M. Brooke frémit intérieurement, car les fiançailles de Dorothée n’avaient pas plutôt été décidées qu’il avait déjà pensé aux brocards que lui réservait sa voisine.

– J’espère que nous resterons toujours bons amis, Chettam et moi ; mais j’ai le regret de vous dire qu’il n’y a pas de projet de mariage entre lui et ma nièce, répliqua M. Brooke, fort soulagé d’apercevoir par la fenêtre Célia qui allait entrer.

– Et pourquoi pas ? dit mistress Cadwallader d’un accent surpris et légèrement contrarié. Il y a à peine quinze jours que nous en parlions, vous et moi.

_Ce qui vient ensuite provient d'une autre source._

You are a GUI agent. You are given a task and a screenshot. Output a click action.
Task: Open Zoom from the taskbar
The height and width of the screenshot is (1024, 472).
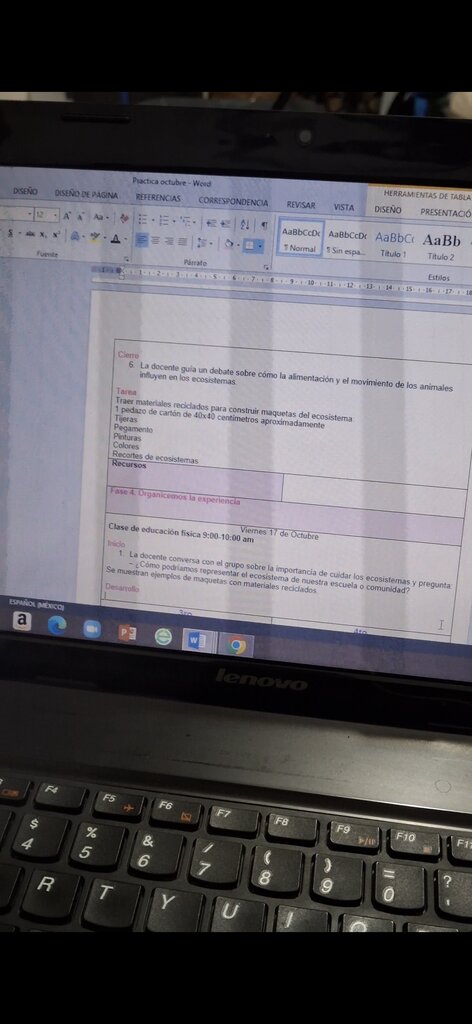(x=91, y=628)
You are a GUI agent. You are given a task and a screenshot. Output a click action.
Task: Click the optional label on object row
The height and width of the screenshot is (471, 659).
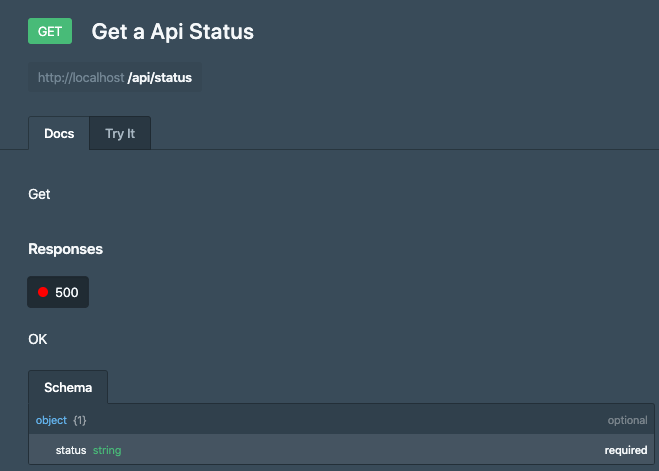point(627,420)
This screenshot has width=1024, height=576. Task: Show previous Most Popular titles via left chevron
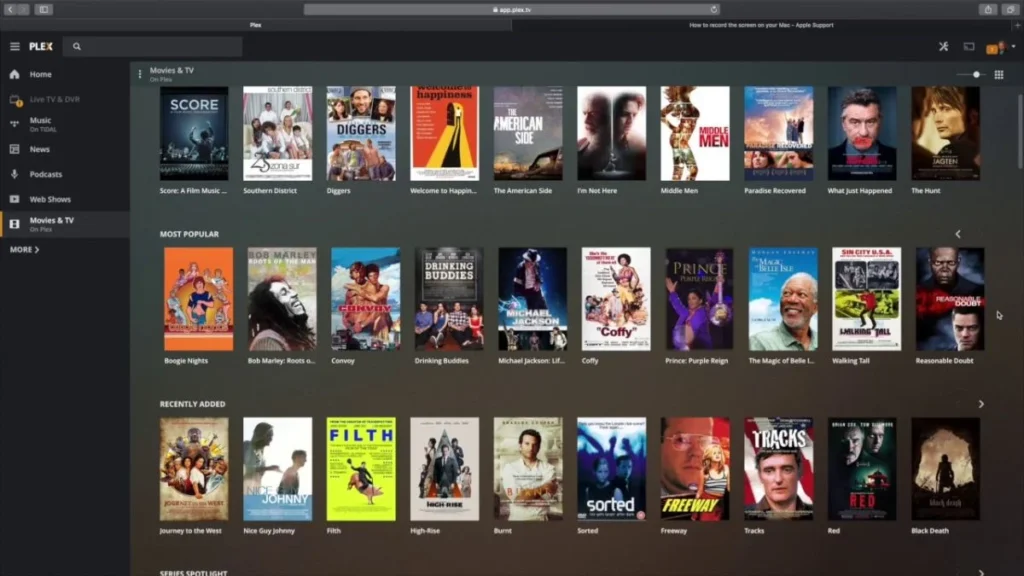[x=958, y=233]
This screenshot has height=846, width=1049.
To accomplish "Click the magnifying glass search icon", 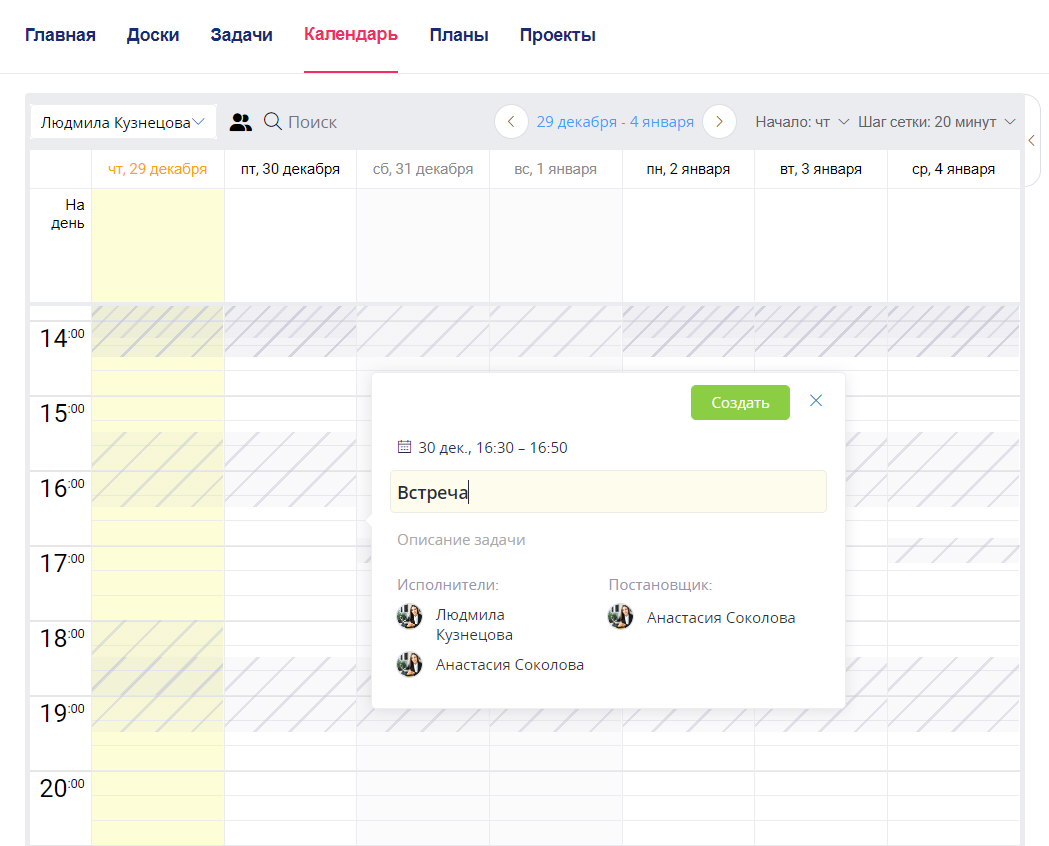I will coord(272,122).
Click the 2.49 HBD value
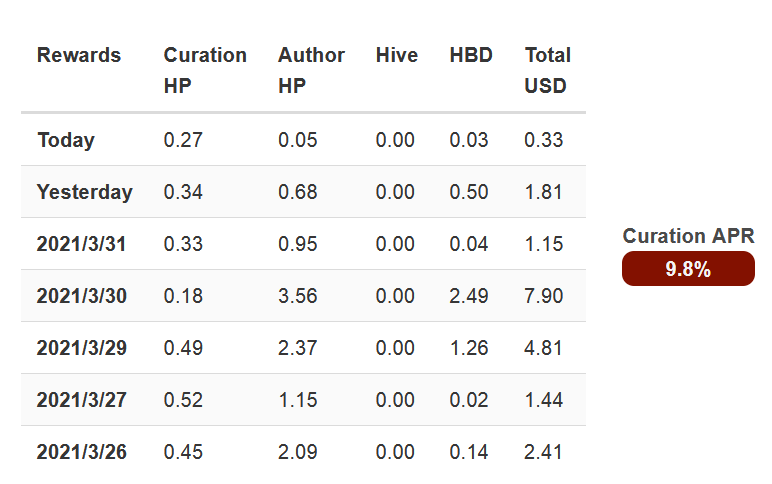Viewport: 772px width, 484px height. coord(469,296)
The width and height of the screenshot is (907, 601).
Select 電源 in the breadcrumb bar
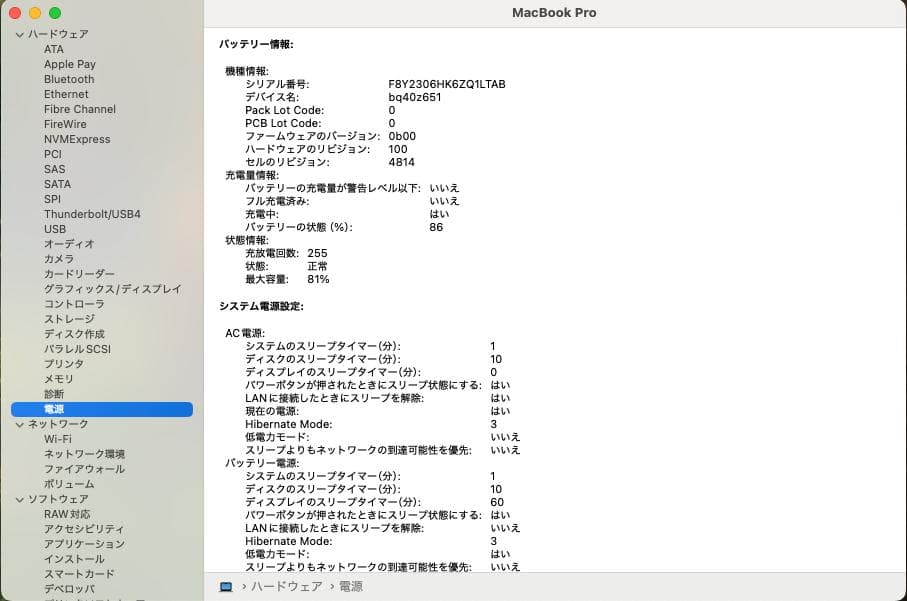(x=349, y=588)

– Ma nièce a choisi un autre prétendant, elle l’a choisi, vous savez… je n’y suis pour rien. J’aurais préféré Chettam et j’aurais parié que Chettam était précisément l’homme que toute jeune fille eût choisi. Mais il n’y a pas de calcul possible en ces matières. Votre sexe est capricieux, vous savez.

– Comment ! Voulez-vous dire que vous allez la laisser faire à sa tête ?

Et mistress Cadwallader passait rapidement en revue dans son esprit tous les partis possibles pour Dorothée.

Mais ici Célia entra, tout épanouie d’une promenade au jardin, et le bonjour qu’elle échangea avec mistress Cadwallader dispensa M. Brooke de répondre directement. Il se leva à la hâte en disant :

– J’ai à voir Wright pour les chevaux.

Et il s’esquiva de la chambre.

– Ma chère enfant, de quoi s’agit-il donc pour votre sœur ?

– Elle est fiancée à M. Casaubon, répondit Célia allant, comme toujours, droit au but, et enchantée de l’occasion de causer seule avec la femme du recteur.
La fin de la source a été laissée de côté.